#### To-do item A
Decide whether each statement agrees with the forum thread about the screeching bird. Answer yes or no and quote the words from the thread that settle it: (i) The bird gets twelve hours of undisturbed sleep each night. (ii) The bird has contact with the cats. (iii) The bird stops screeching while it takes a treat.
#### To-do item B
Extend the forum thread about the screeching bird, picking up from the point where it stops.

#### Supplied passage

· · · · · · ·

# Why is he screeching????



## Asrais (Dec 21, 2010)

Alfie begs to be let out, then when I take him out he screeches. I bring him in to the study, where he can have free run of the place, he's happy for a few min, then he starts screeching. I think he has a thing for my keyboard, he sits on it and screeches. I put him back in the cage and give him a treat, he screeches even while he takes his treat!

In between screeching he's normal and content, he's learning his clicker training well, though he'll do nothing while he's screeching.

He gets 12 hours undisturbed sleep every night in a room with a blackout blind. I've started changing his food (seeds to pellets), but he doesn't seem to have a problem with it. He doesn't have any contact with the cats and he's too young for it to be hormonal. 

What do I do? Does he hate me? The behaviour started before we cut his nails, so he's just sulking. Sometimes when he is screeching, he'll put his head between my fingers - I'm guessing looking for scritches, but he'll continue screeching all along, whether I ignore him or not.

Help:blink:


----------



## MeanneyFids (Aug 24, 2010)

something new in the environment might be scaring him. could be a new shirt, photo, plant who knows...


----------



## Asrais (Dec 21, 2010)

Nothing has changed since he's been here that I know of. 

What do I do? Do I ignore him, or respond?


----------



## MeanneyFids (Aug 24, 2010)

· · · · · · ·

#### Data section
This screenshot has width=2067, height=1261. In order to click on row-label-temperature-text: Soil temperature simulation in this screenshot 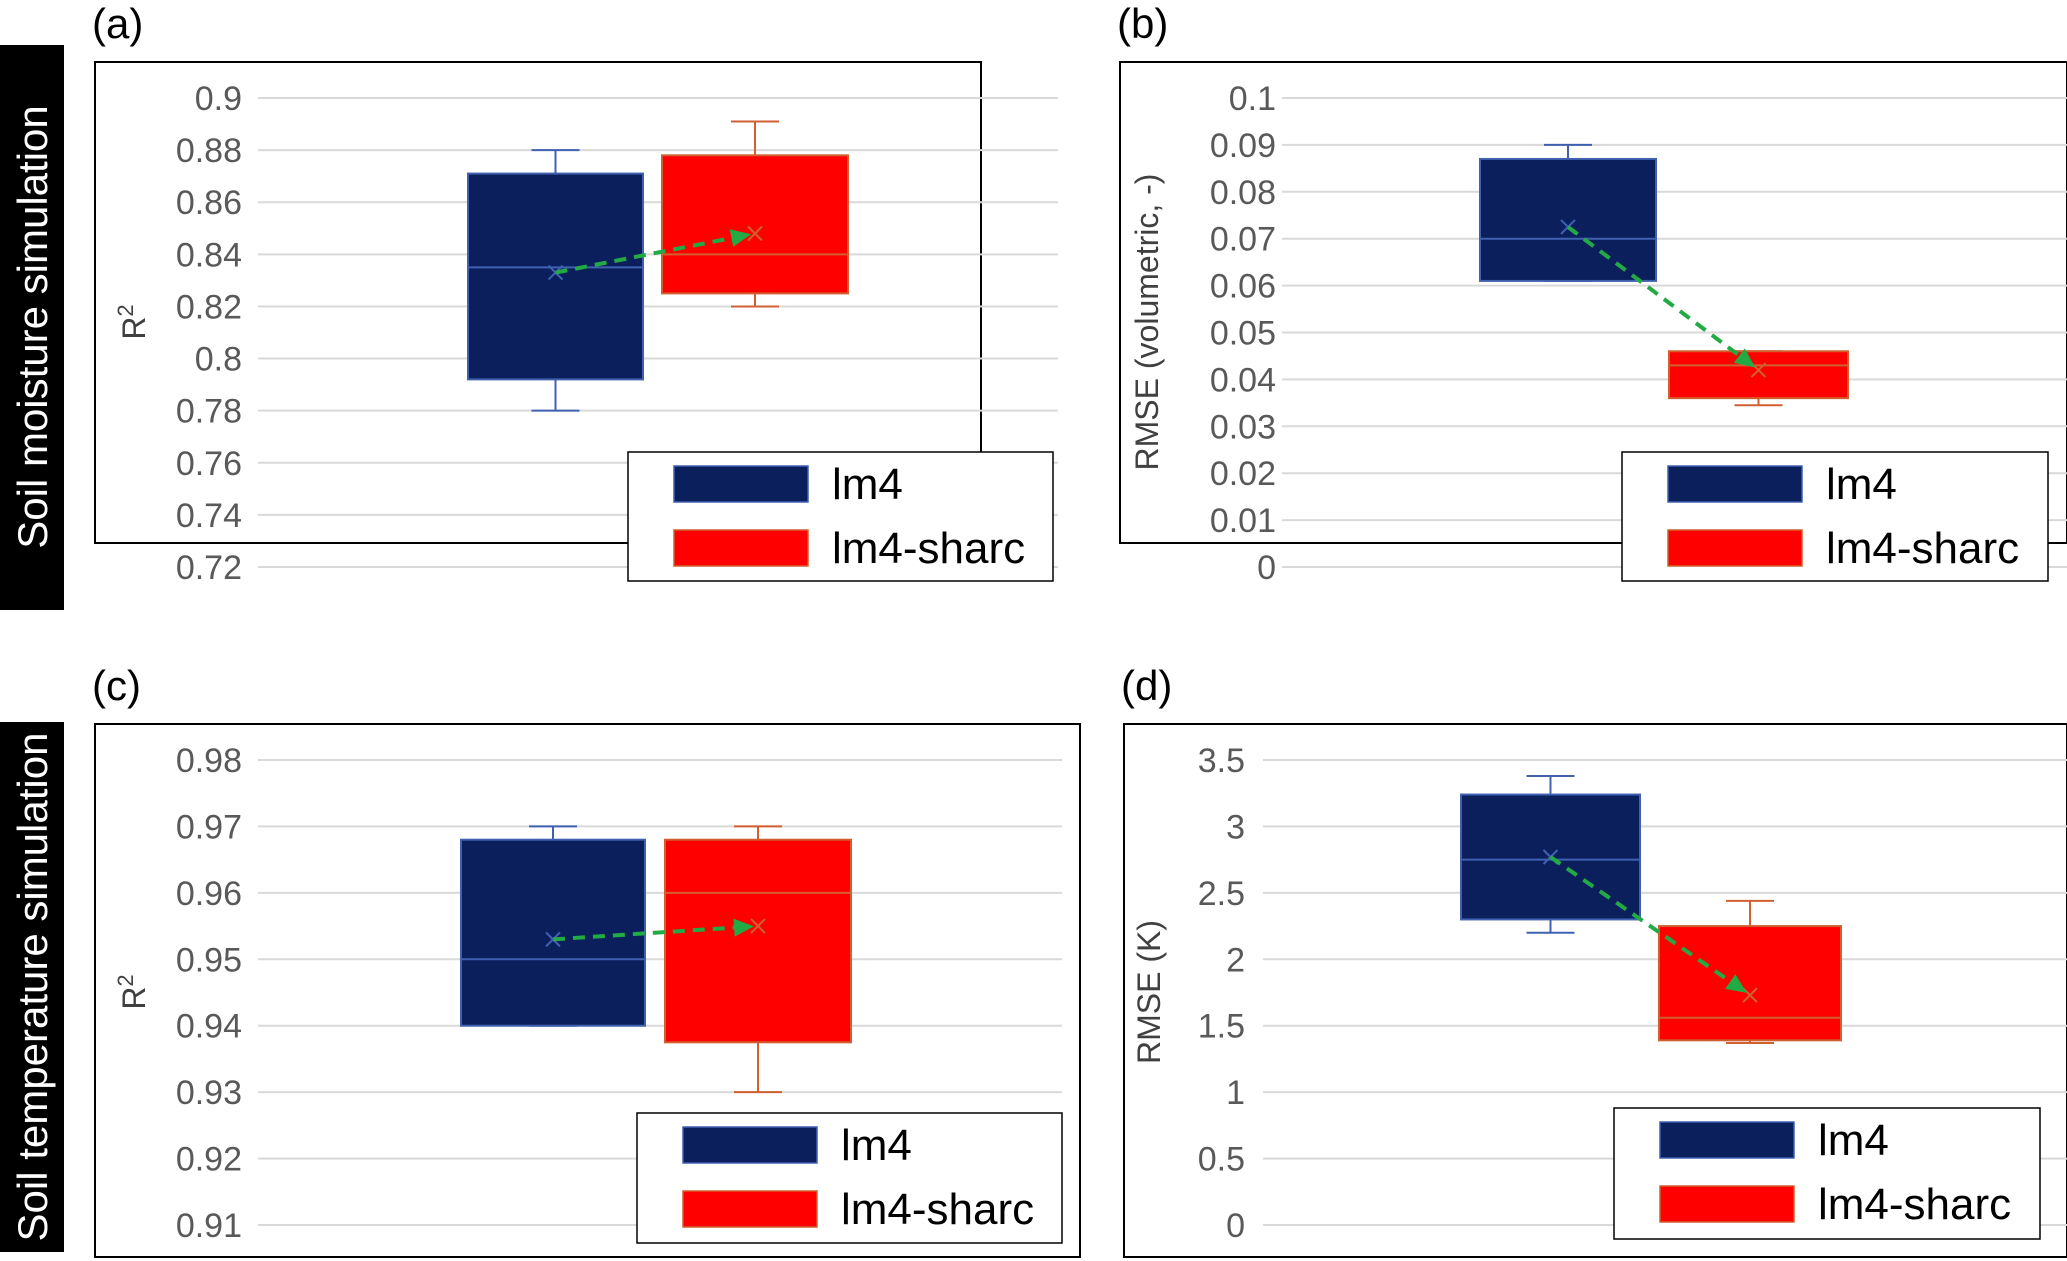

· · · · · · ·

#### Exercise response A
(i) Yes: "He gets 12 hours undisturbed sleep every night in a room with a blackout blind."
(ii) No: "He doesn't have any contact with the cats"
(iii) No: "he screeches even while he takes his treat!"

#### Exercise response B
i would ignore for now. see if that helps. 

dally screamed too and wouldnt stop when i'd leave the room. so i got tsuka and she doesnt do it as much anymore.


----------



## Belinda (Oct 9, 2010)

What sort of screeching is it? It may be baby crying for attention or food if he is young. does it sound like this?


----------



## MeanneyFids (Aug 24, 2010)

oh man, dally did that lol FOR ATTENTION


----------



## Asrais (Dec 21, 2010)

Hmm, I'm not sure it its the same noise, it seems louder when Alfie does it, but similar. He does it even when there is food around, so I defo think its for attention. I've been working on distracting him, ignoring the screeching and talking/ rewarding when he is making normal, less dinosaur type noises and he's getting a bit better.


----------



## lperry82 (Aug 2, 2010)

Think that sound will drive me nuts lol


----------



## Belinda (Oct 9, 2010)

I kinda miss it lol... my ears don't though.


----------



## MeanneyFids (Aug 24, 2010)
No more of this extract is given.